SELECTION:
* * * * * * *

New Forex Rules Not Seen Hurting Reserves

The reduction in the amount of hard currency companies are obliged to exchange for rubles is not expected to have a major impact on the forex market nor prevent the Central Bank from building up its foreign currency reserves, dealers said Tuesday.

Earlier this month, the State Duma, despite opposition from Central Bank Chairman Viktor Gerashchenko, approved a cut in the volume of hard currency revenues that exporters are forced to sell.

The amount of the obligatory sale, introduced to support the ruble after the 1998 crisis, was cut to 50 percent of hard currency earnings from 75 percent. Gerashchenko said a cut should be delayed so the bank could build up its reserves.

Officials dismissed Gerashchenko's worries ahead of the implementation of the new system, expected this fall.

"The impact of the cut in the volume of obligatory sales will be neutral," said Andrei Cherepanov, head of the Finance Ministry's foreign debt department. Cherepanov, a former Central Bank employee, has championed killing the rule altogether.

"In the medium-term it will lead to an insignificant increase of [dollar] sale volumes on the market, partially because business will be done more honestly, there will be fewer incentives for hiding the revenues."

An interdepartmental group is working on plans that could lead to the eventual scrapping of the rule by 2004.

"If the members of the working group take into consideration only the logic of developing business, then they can only come to one conclusion: that there should be no obligatory sale of currency," Cherepanov said.

President Vladimir Putin, who has made currency liberalization a priority, has yet to sign the current bill into law, but the government has said it will come into force later this year.

* * * * * * *

DATA SHOWN:

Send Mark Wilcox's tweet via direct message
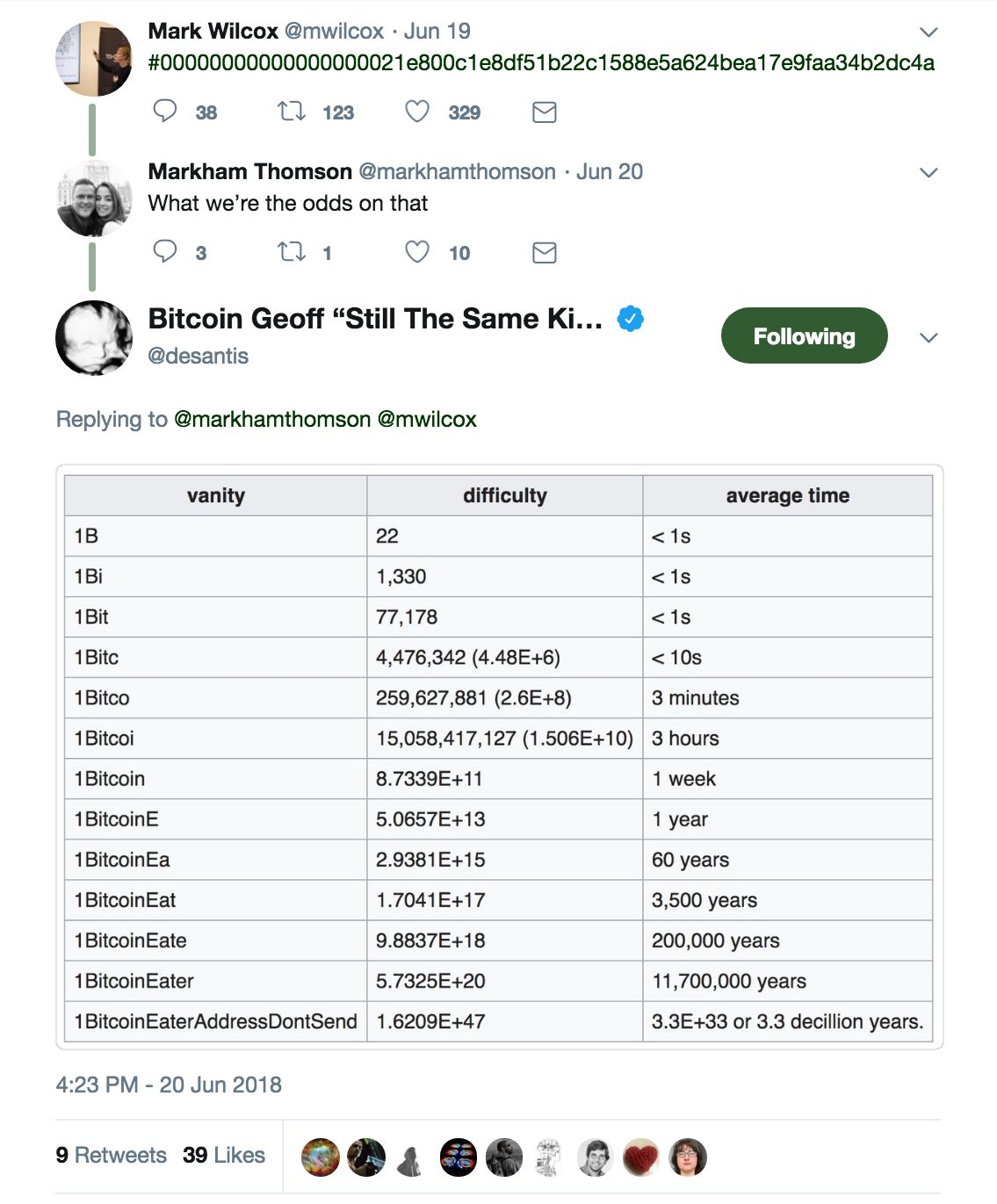(545, 112)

* * * * * * *

DIRECTION 1:
In the forex rules article, what share of their hard currency earnings are exporters required to sell after the cut?
DIRECTION 2:
Write a continuation of the forex rules article, starting right after its final sentence.
The listing is separate material and has no connection to the forex rules article.

RESPONSE 1:
Exporters must sell 50 percent of their hard currency earnings, down from 75 percent.

RESPONSE 2:
As well as propping up the ruble, the Central Bank used the obligatory sales rule to accumulate dollars for foreign debt payments. However, the order had loopholes that meant only about 50 percent of revenues were repatriated.

Gerashchenko has said he wants to build up reserves to $45 billion from the current level of $36 billion before making any cut in obligatory sales, which are made at a special currency trade session called the unified session.

But market operators said the bank's activity in the market had not changed since the Duma vote.

"It sometimes carries out aggressive intervention which could be linked with foreign debt payments or with the Finance Ministry's wish to convert its obligations at a lower exchange rate," said one bank dealer.

"In principle, the market should not change because exporters will replace the Central Bank, and [exporters] will sell on the open market instead of the unified session," a commercial bank official said.

Analysts said the Central Bank had lost a lever to influence the market, but could find ways around it.

"It will, of course, be more difficult for the Central Bank to manage the official rate and more difficult to accumulate hard currency and gold reserves," said bank Zenit chief economist Alexander Karpov.